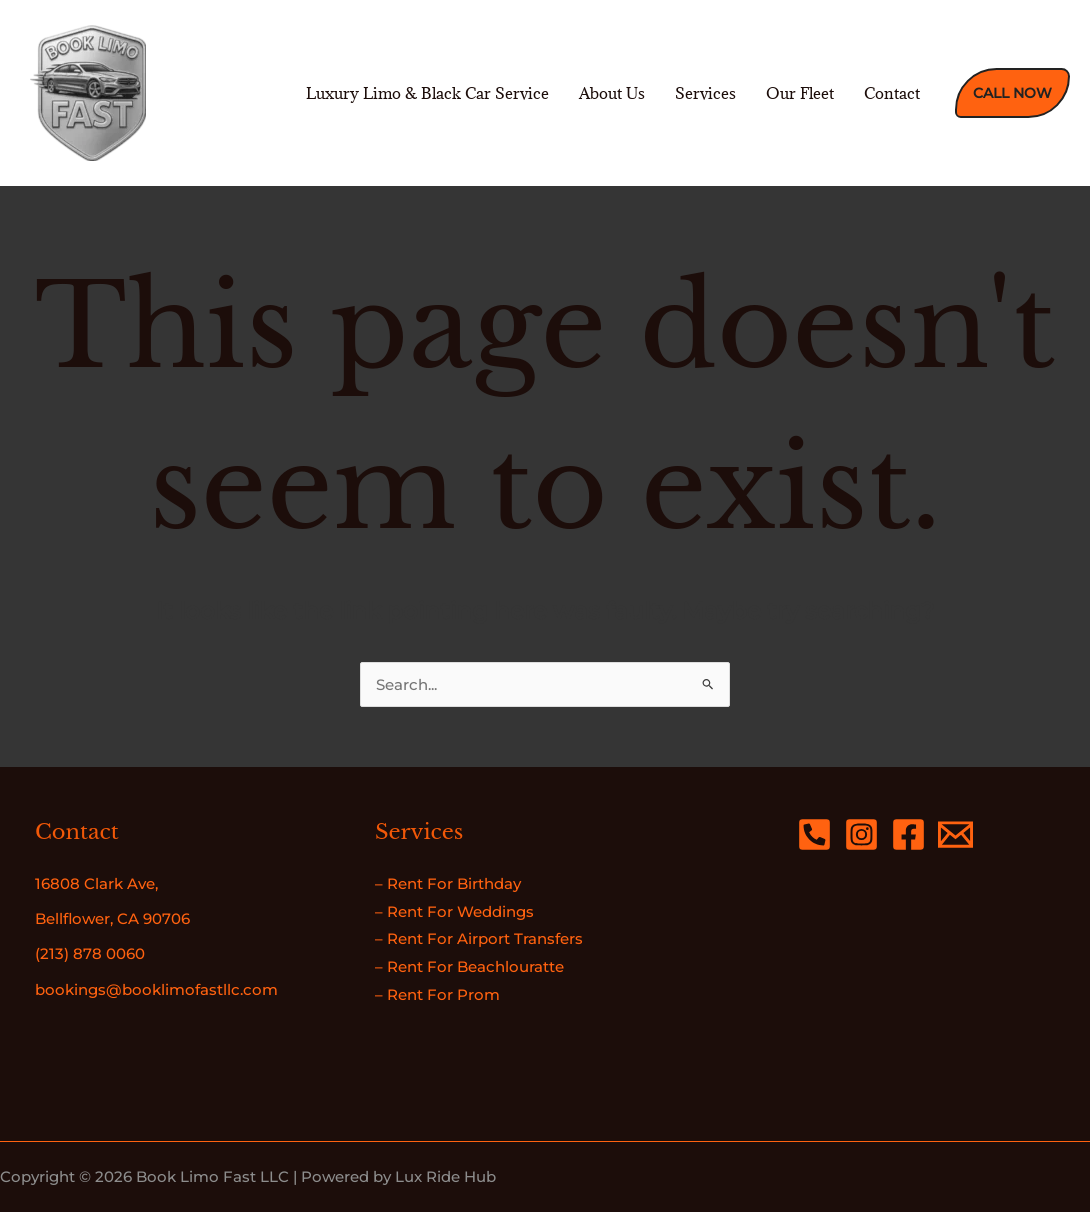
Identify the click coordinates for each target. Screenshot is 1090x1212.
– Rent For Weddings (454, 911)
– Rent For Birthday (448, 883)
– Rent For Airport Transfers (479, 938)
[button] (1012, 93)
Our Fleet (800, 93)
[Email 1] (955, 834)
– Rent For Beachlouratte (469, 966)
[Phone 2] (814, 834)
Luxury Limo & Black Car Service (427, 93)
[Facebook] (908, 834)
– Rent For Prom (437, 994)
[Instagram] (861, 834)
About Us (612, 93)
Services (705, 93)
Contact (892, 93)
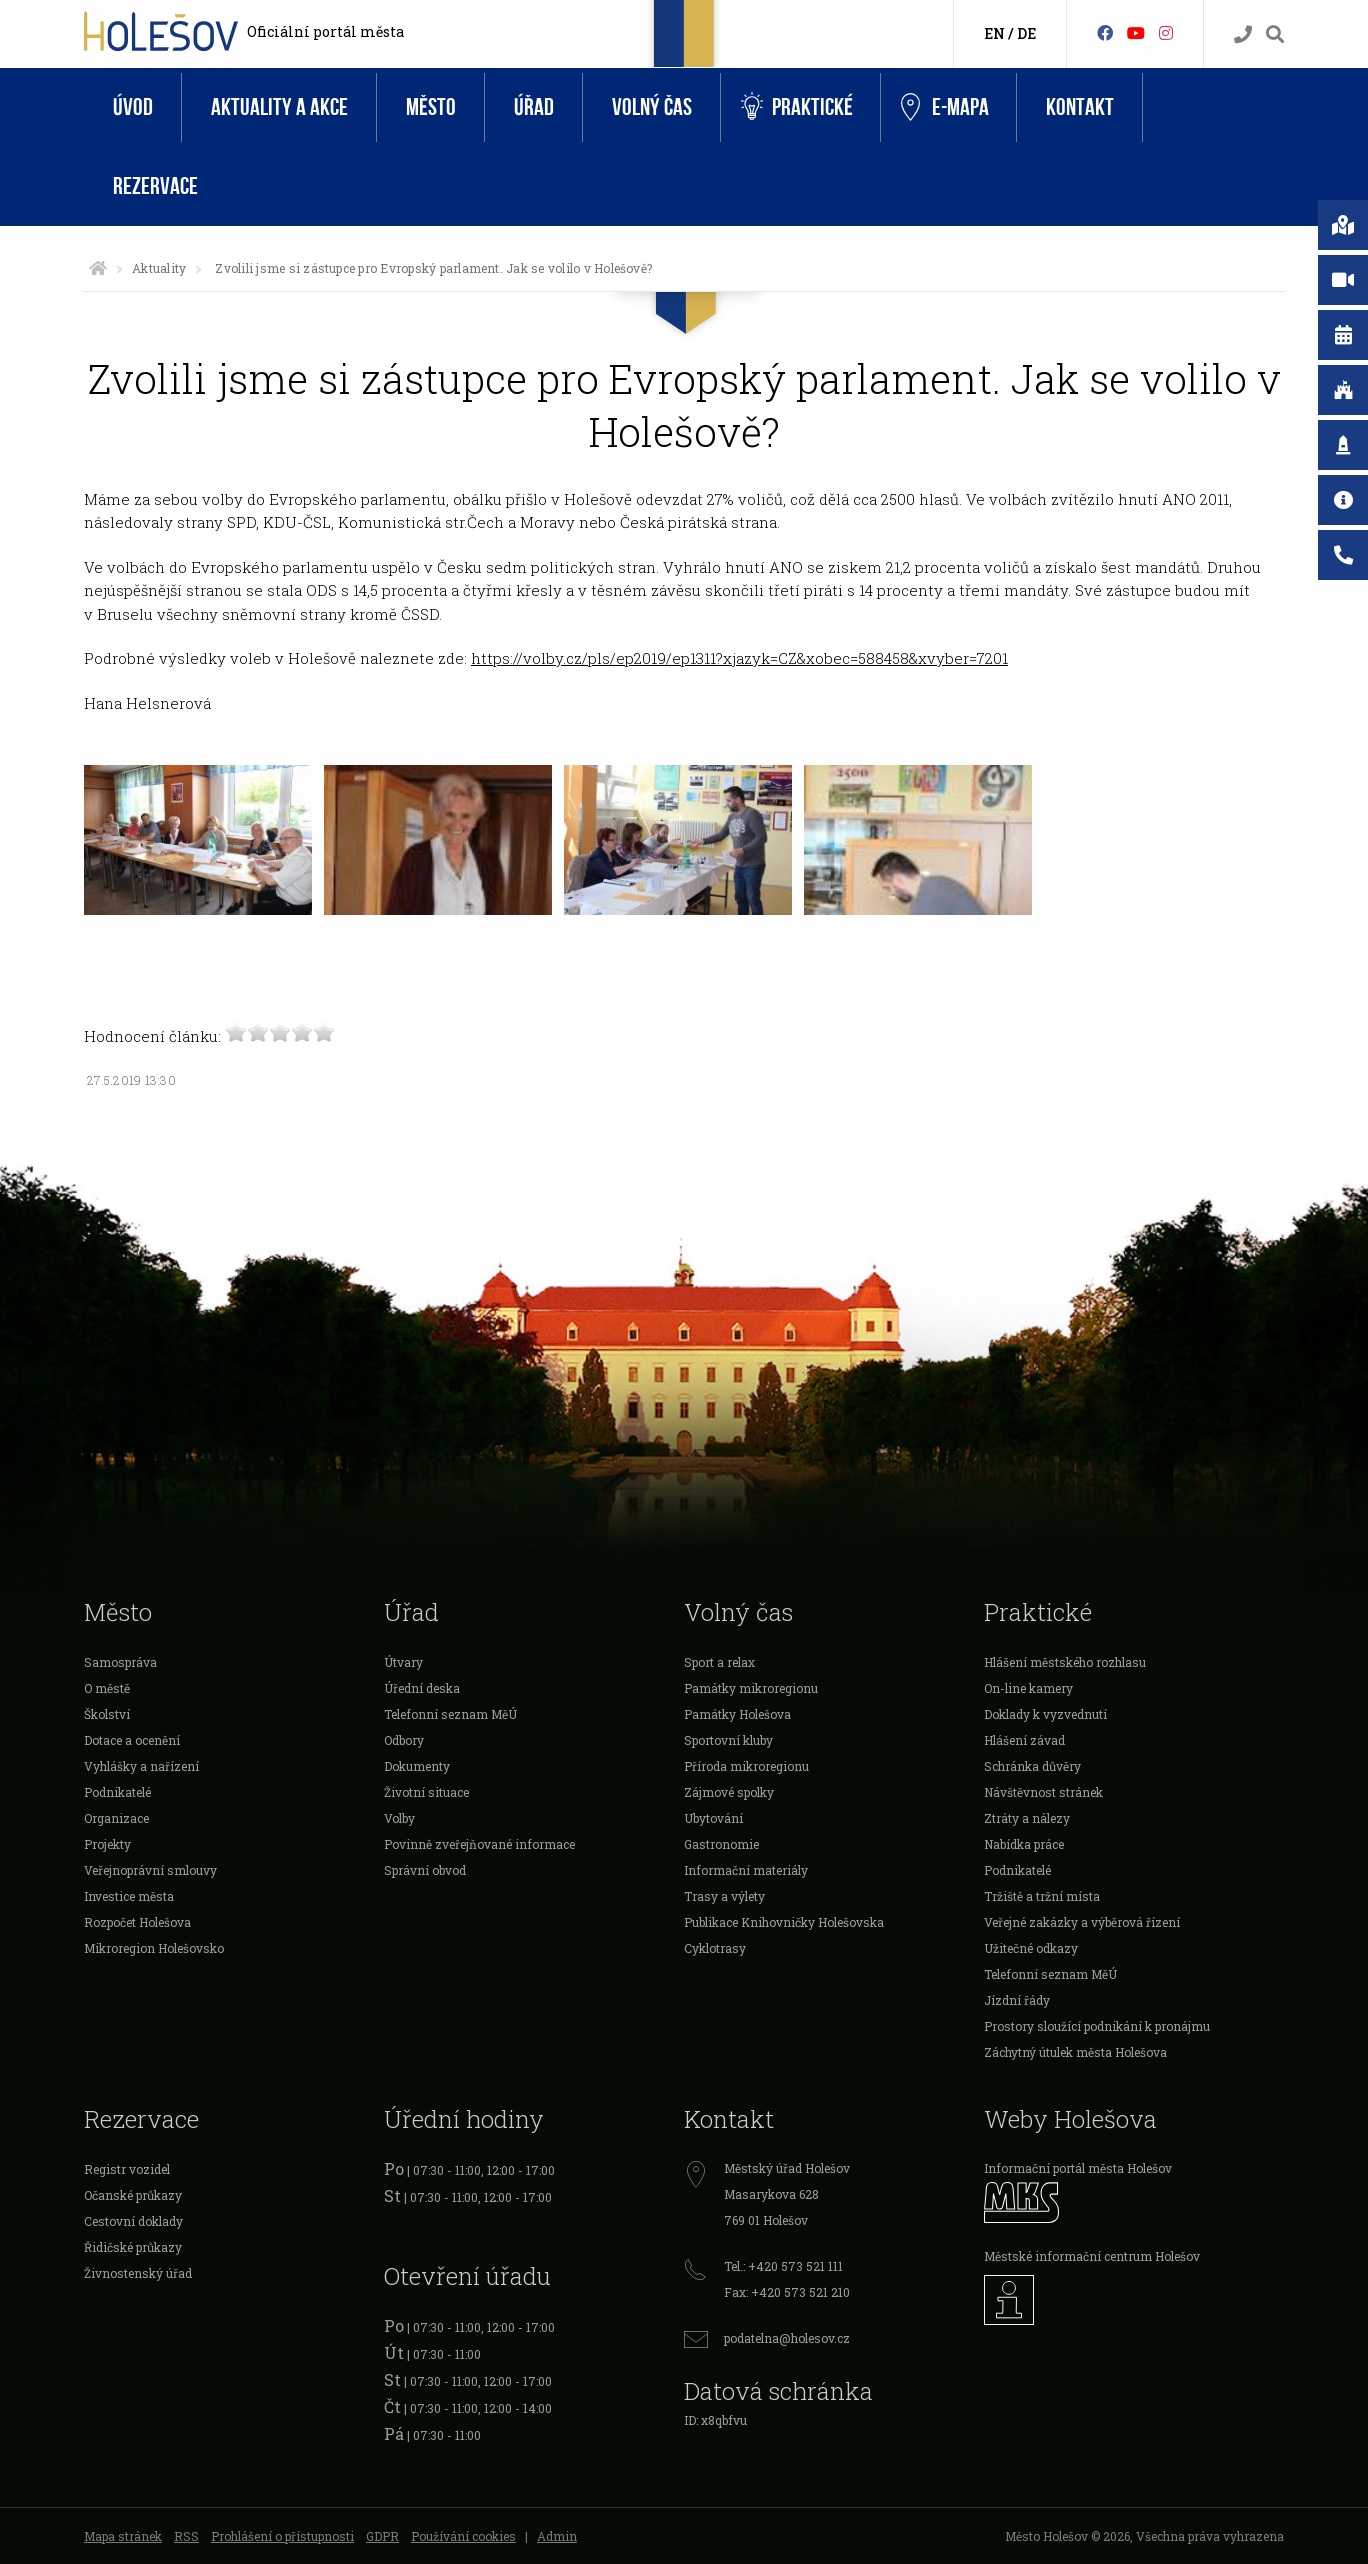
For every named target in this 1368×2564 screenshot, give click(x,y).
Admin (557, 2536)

---------------

What is expected.
Reproduce all of the material above line for line, without changes, and omit the pictures.

Finished exercise.
Identify the click coordinates for each target. Screenshot is 1090x1212.
– Rent For Weddings (454, 911)
– Rent For Birthday (448, 883)
– Rent For Airport Transfers (479, 938)
[button] (1012, 93)
Our Fleet (800, 93)
[Email 1] (955, 834)
– Rent For Beachlouratte (469, 966)
[Phone 2] (814, 834)
Luxury Limo & Black Car Service (427, 93)
[Facebook] (908, 834)
– Rent For Prom (437, 994)
[Instagram] (861, 834)
About Us (612, 93)
Services (705, 93)
Contact (892, 93)
For every named target in this 1368×2564 screenshot, give click(x,y).
Admin (557, 2536)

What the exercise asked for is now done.